My wife had stuff to do at the weekend, and I realised that myself and the boy didn’t have ‘stuff’ to do. So, with a promising weather forecast, I decided to take the boy on our first father/son camping trip.
Jut like any first adventure, there is a temptation to over-pack. And this ex-scout lives by the Scouting motto ‘be prepared’. I’ll post separately about some good cheap camping gear I used, but it turned out that I filled the car boot with so much stuff that I ended up skimping on clothes to save space.
But clothes don’t matter. Anyone who’s ever been on scout camp knows that there are two certainties.
1.Boys will not voluntarily wash
2. Boys will wear the same clothes for seven days.
So we set off for the isle of Arran for two nights camping at Seal Shore campsite, with one spare pair of pants each, and a very small bar of soap.
We arrived at 8am on Saturday and had the tent pitched right on the edge of the machair by the sunny sandy beach. We put our cool bags in the shade at the front of the tent, and got down to the serious business of marching up and down the length of the beach thigh-deep in the water. Fish were almost surveyed, dead crabs were poked. Shells got gathered, and stones were almost nearly skimmed. Fun was had.
Brunch was apples and ice cream, lunch was sausages on the bucket barbecue, dinner much the same, followed by toasted marshmallows and baked chocolate bananas. When camping, it’s vital to keep the intake of vegetables to the absolute minimum. Vital.
Our neighbours were a chilled-out couple from Largs on a rare two-night break from looking after their autistic teenager.

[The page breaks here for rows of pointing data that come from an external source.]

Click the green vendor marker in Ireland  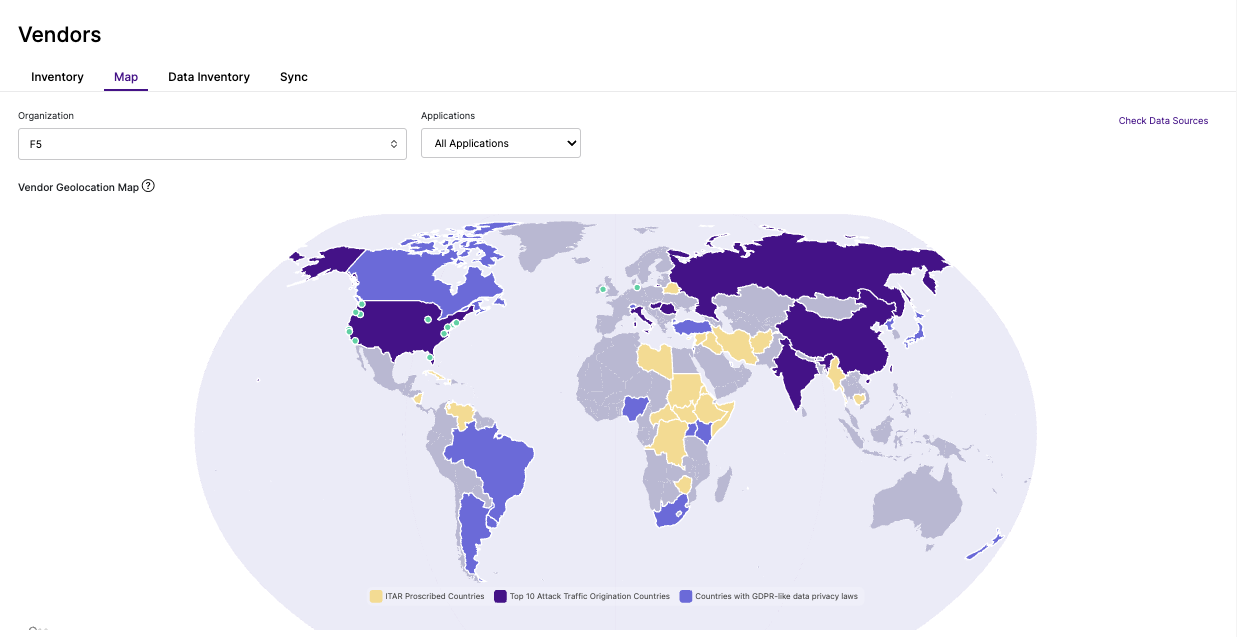click(603, 290)
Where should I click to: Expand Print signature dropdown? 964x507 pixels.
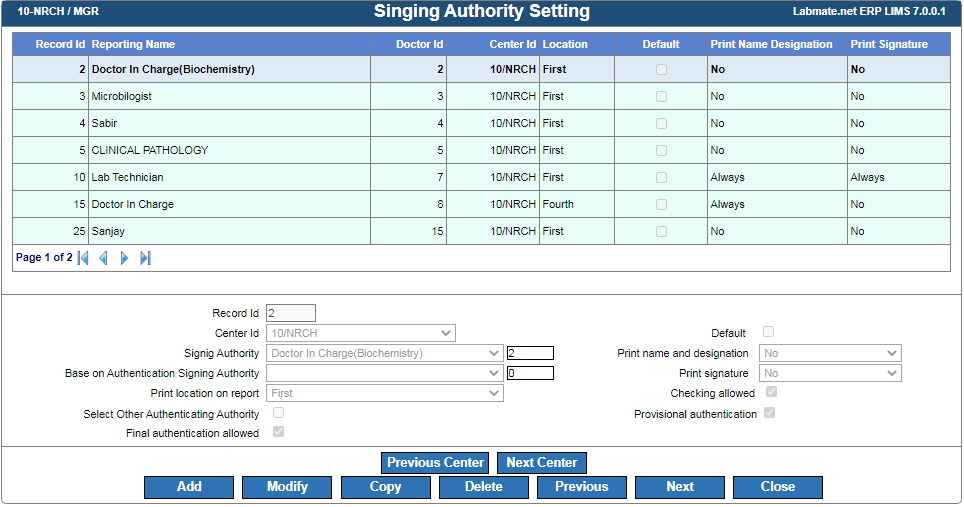point(831,374)
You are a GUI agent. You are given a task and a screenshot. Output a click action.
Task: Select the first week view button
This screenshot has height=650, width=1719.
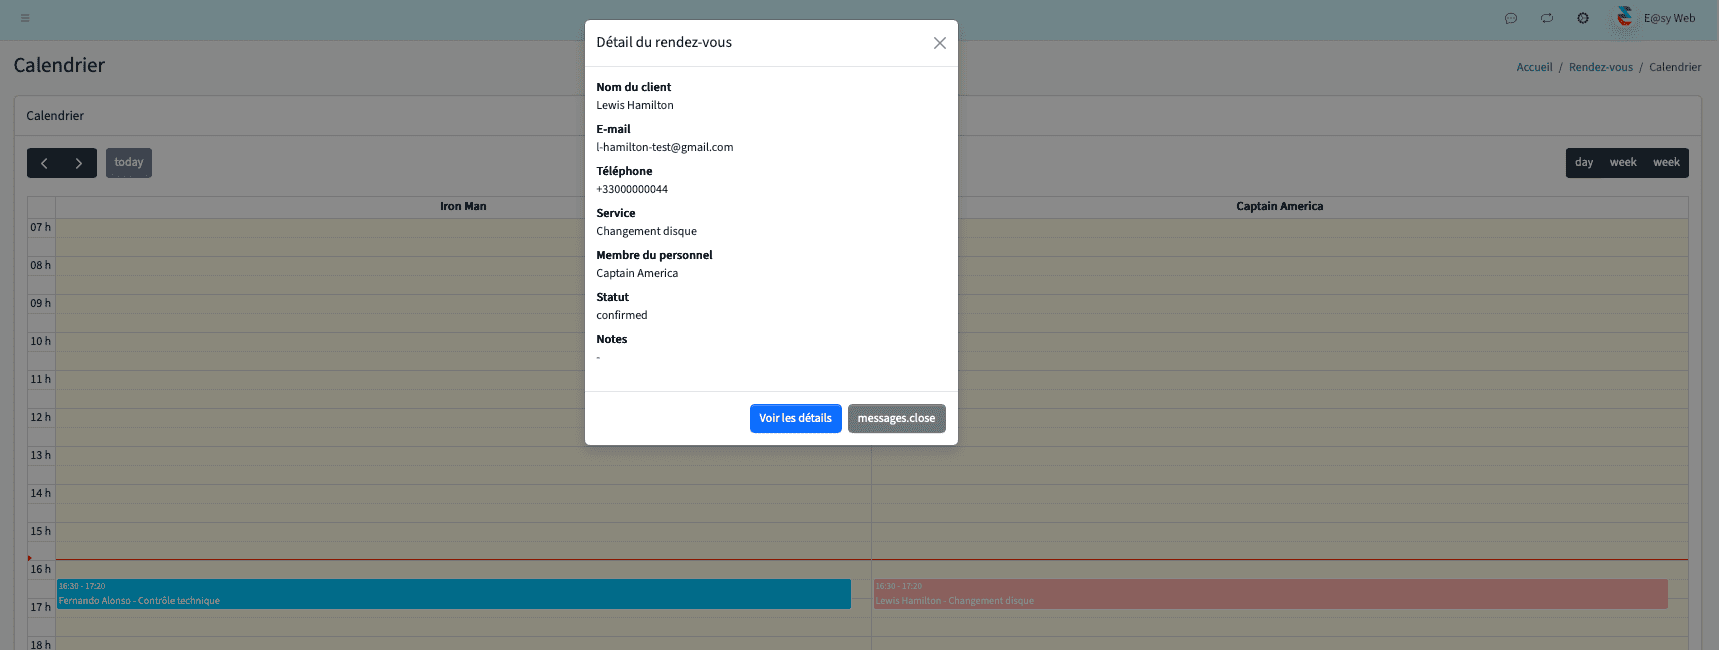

They were very relaxed, staying out late into the night to watch the stars and the lighthouse by campfire.
They had invited us to join them, but the boy was asleep as soon as his head hit the space on the groundsheet where a pillow should be. I heard the neighbours suppressing giggles as my boy let out huge sleepy farts.
The next day was wet and windy. And we quickly went through our spare socks and pants. Still, we went treasure hunting at 8am, had rolls and sausages at 10am, and got a peek at some seals, and even some porpoises out in the sea.
With our wet socks drying on the dashboard, I drove barefoot to Brodick castle, where bogles and vikings were waiting for us. We parked, put our dry socks on, stepped into our wet shoes, and went for a walk in the castle grounds.
The entry price is steep if you’re not a member of the National Trust, but the gatekeeper is a kind little granny, and a very well-behaved child might just find that entry to Brodick castle and grounds is free!
On the way to the Rangers quarters, we passed a quite matter-of-fact viking, in full gear (including sword). The boy just grinned. We exchanged words on weather and camping on the island (the vikings, like ourselves, were under canvas for the weekend). My boy was quite impressed, as it seemed I had managed to tame this fierce-looking fellow.
We played awhile before gaining entry to the castle. Each room is beautiful, and contains a National Trust person who will help you to enthuse children, who might otherwise dash though each room without spotting the treasures to be found.
A quick lunch was followed by a pipe band, and a viking combat display. A pretty decent afternoon.
Back at the tent, we read stories and doodled till bedtime.
In the morning, our coolbags were covered in muddy foxy footprints! Our neighbours had been visited by something wild and furry which had purveyed their last two uncooked sausages. A fox had come by for breakfast.
The boy’s bucket and spade had also disappeared in the night. We found the bucket on the beach. But I guess the fox decided to keep the spade for a future dig. He’s fantastic, afterall!
We packed for home, wrung out our wet socks, and caught the 11am ferry home. We were very lucky to also catch sight of two basking sharks a few hundred yards from the boat. The tip of one is just viewable as a small black triangle in the photo.
So, castles, sandcastles, seashells, seagulls, slugs, sausages, marshmallows, foxes, seals, porpoises, basking sharks, campfires, vikings and more – all in two days.
A weekend can be a holiday. If you’re smart, you can wring out 52 of them every year.